## Exercise instructions
1: In the post on type hints, give everything from "On 20 April 2015 at 21:48, Harry" down to "of the road." again, with "maintenance burden" swapped for "support cost".
2: List the full names of all the people mentioned in the post on type hints.

## Page
>> begin

[Python-Dev] Type hints -- a mediocre programmer's reaction

Harry Percival harry.percival at gmail.com
Mon Apr 20 22:50:05 CEST 2015


> stub files are only used to type-check *users* of a module. If you want a
module itself to be type-checked you have to use inline type hints

is this a fundamental limitation, or just the current state of tooling?

On 20 April 2015 at 21:48, Harry Percival <harry.percival at gmail.com> wrote:

> > "I hate stub files. [...] in my opinion, [it] just about guarantees a
> maintenance burden that will fall by the side of the road.
>
> I'm not so pessimistic.  It's not like documentation or docstrings or
> comments -- the whole point is that it should be very easy to have an
> automated check for whether your stubs are in sync with your source,
> because both are in code.  Unlike docs or comments which can easily become
> out of date, because there's no automated process to tell you they need
> updating...  I'm thinking of it as a thing your editor will warn you of.
> Like pyflakes warnings about unused variables & co, I'm never happy until
> I've silenced them all in a file, and similarly, your editor will keep
> bugging you until you've got your stubs inline with your code...
>
>
> On 20 April 2015 at 20:37, Isaac Morland <ijmorlan at uwaterloo.ca> wrote:
>
>> On Mon, 20 Apr 2015, Paul Moore wrote:
>>
>>  On 20 April 2015 at 19:41, Barry Warsaw <barry at python.org> wrote:
>>>
>>>> tldr; type hints in python source are scary. Would reserving them for
>>>>> stub
>>>>> files be better?

>> end

## Information shown
>> begin

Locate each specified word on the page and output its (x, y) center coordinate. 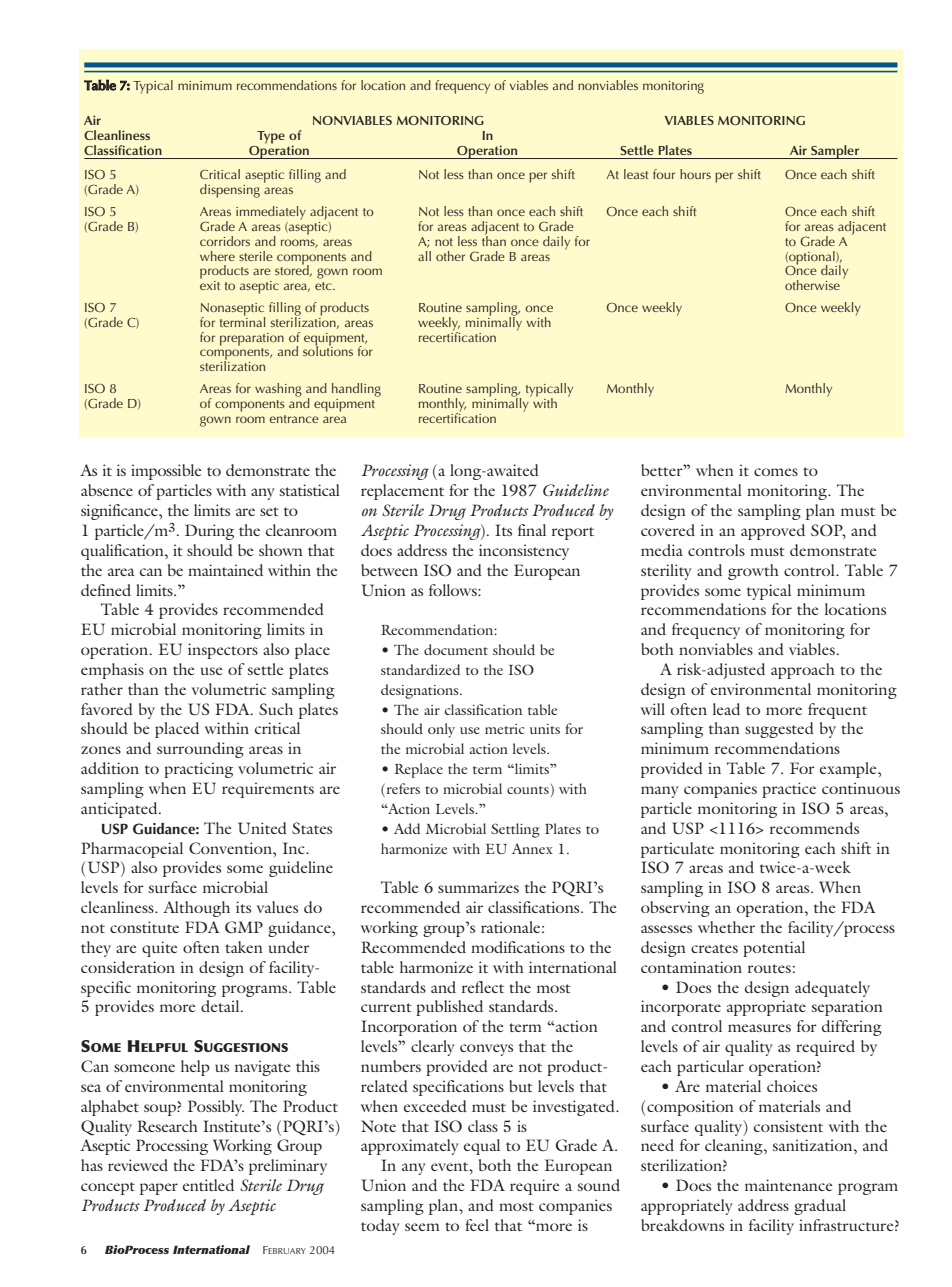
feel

>> end

## Responses
1:
On 20 April 2015 at 21:48, Harry Percival <harry.percival at gmail.com> wrote:

> > "I hate stub files. [...] in my opinion, [it] just about guarantees a
> support cost that will fall by the side of the road.

2: Harry Percival, Isaac Morland, Paul Moore, Barry Warsaw